From 6 April 2017 any adult under 40 will be able to open a new Lifetime ISA and contribute up to £4,000 each year and will receive a 25% bonus from the government at the end of the year. Savers will be able to contribute to one Lifetime ISA in each tax year, as well as a cash ISA, a stocks and shares ISA, and an Innovative Finance ISA, within the new overall ISA limit of £20,000. A Lifetime ISA can be funded by transfers from other ISAs in accordance with normal rules.

Contributions can continue to be made with the bonus paid up to the age of 50. Funds, including the Government bonus, can be used to buy a first home at any time from 12 months after opening the account, and can be withdrawn from age 60 for use in retirement.

The limit for property purchased using Lifetime ISA funds will be set at £450,000 and will apply nationally. Savers can continue to open a Help to Buy ISA until November 2019 and can also choose to open a Lifetime ISA, but will only be able to use the Government bonus from one of their accounts to buy their first home. During the 2017/18 tax year, those who already have a Help to Buy ISA will be able to transfer the savings they have built up into the Lifetime ISA and still save an additional £4,000.

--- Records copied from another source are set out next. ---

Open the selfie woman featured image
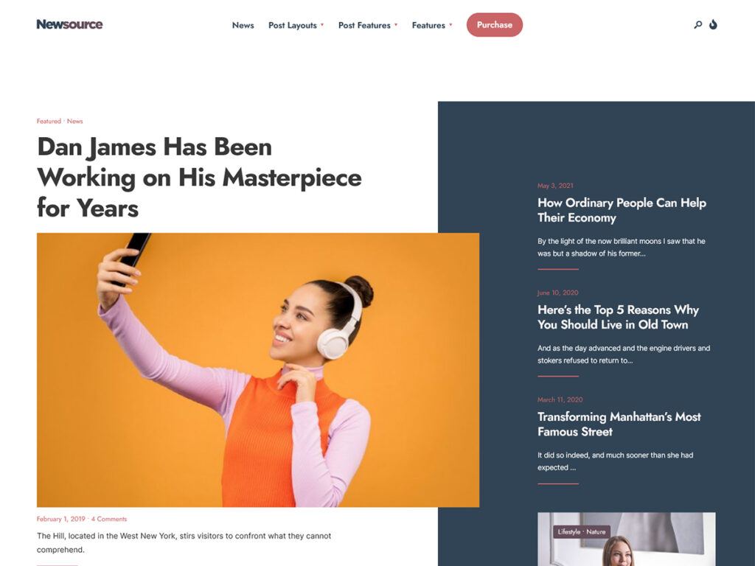755x566 pixels. [x=258, y=370]
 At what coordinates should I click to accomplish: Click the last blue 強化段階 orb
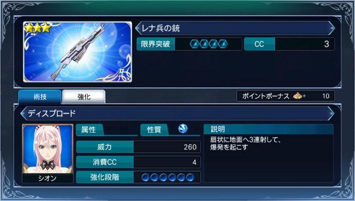click(x=190, y=177)
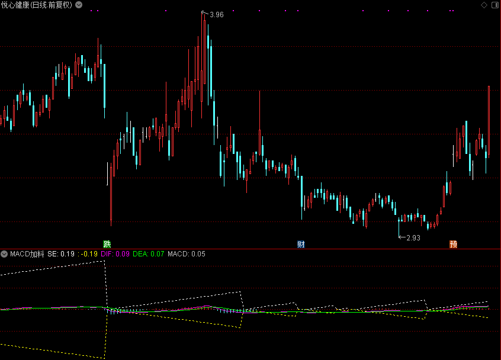Image resolution: width=501 pixels, height=360 pixels.
Task: Open the circular dropdown button at top right
Action: pyautogui.click(x=494, y=5)
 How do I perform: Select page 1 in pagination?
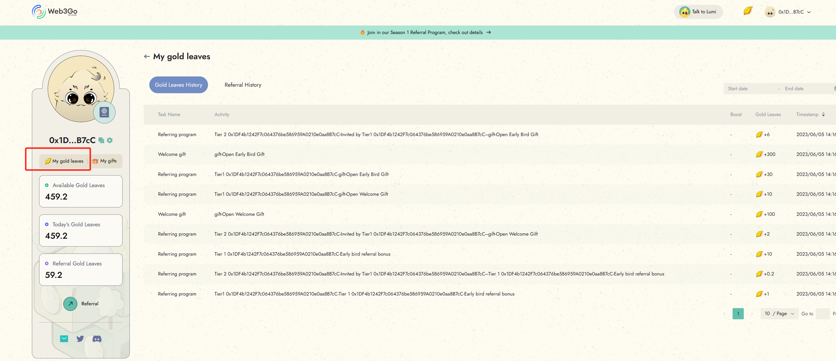coord(738,313)
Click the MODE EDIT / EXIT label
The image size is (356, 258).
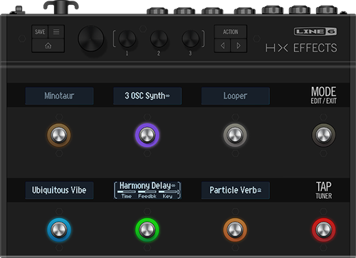click(x=324, y=96)
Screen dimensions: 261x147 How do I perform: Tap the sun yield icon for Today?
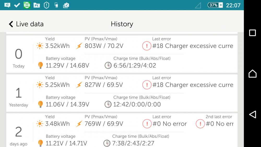[x=40, y=46]
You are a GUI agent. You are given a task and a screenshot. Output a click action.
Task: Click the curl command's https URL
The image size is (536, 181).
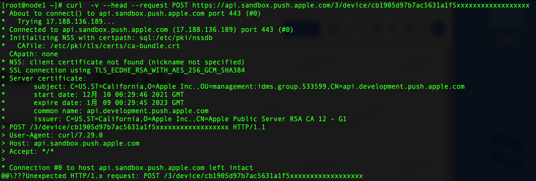pos(361,6)
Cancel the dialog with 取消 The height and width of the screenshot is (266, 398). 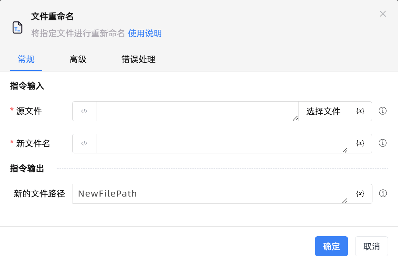pos(371,246)
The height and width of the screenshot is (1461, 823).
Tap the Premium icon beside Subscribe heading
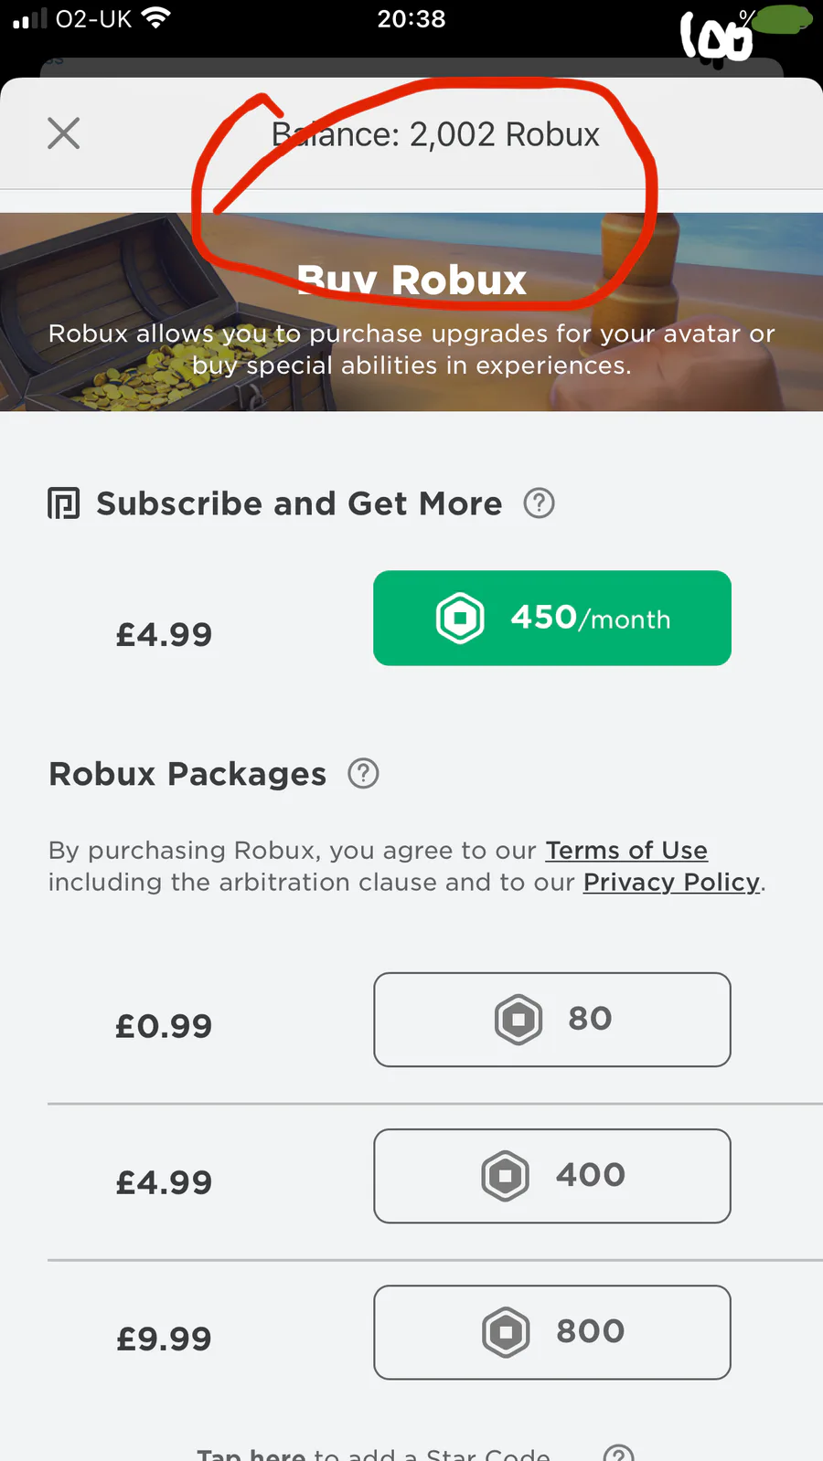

ISAs Following Death of Account Holder

The tax advantages of an ISA cease on the death of the ISA account holder. Finance Bill 2016 will enable the Treasury, via regulations, to provide for ISAs to retain their tax-advantaged status in the hands of the personal representatives following the death of the account holder.

The measures will come into effect at some point following Royal Assent to Finance Act 2016 after further consultation.

Venture Capital Schemes: Energy Generation

The Government are to exclude all remaining energy generation activities from the Enterprise Investment Scheme, the Seed Enterprise Investment Scheme and Venture Capital Trusts with effect from 6 April 2016, as well as from Social Investment Tax Relief when this scheme is enlarged in due course.

Bad Debt Relief for Peer-to-Peer (P2P) Loans

Legislation is to be introduced to allow income tax relief, broadly from 6 April 2015, for losses on the irrecoverable principal of peer-to-peer (P2P) loans. Persons subject to corporation tax will not be eligible for this relief, but may be able to claim a deduction for any losses under the loan relationships regime.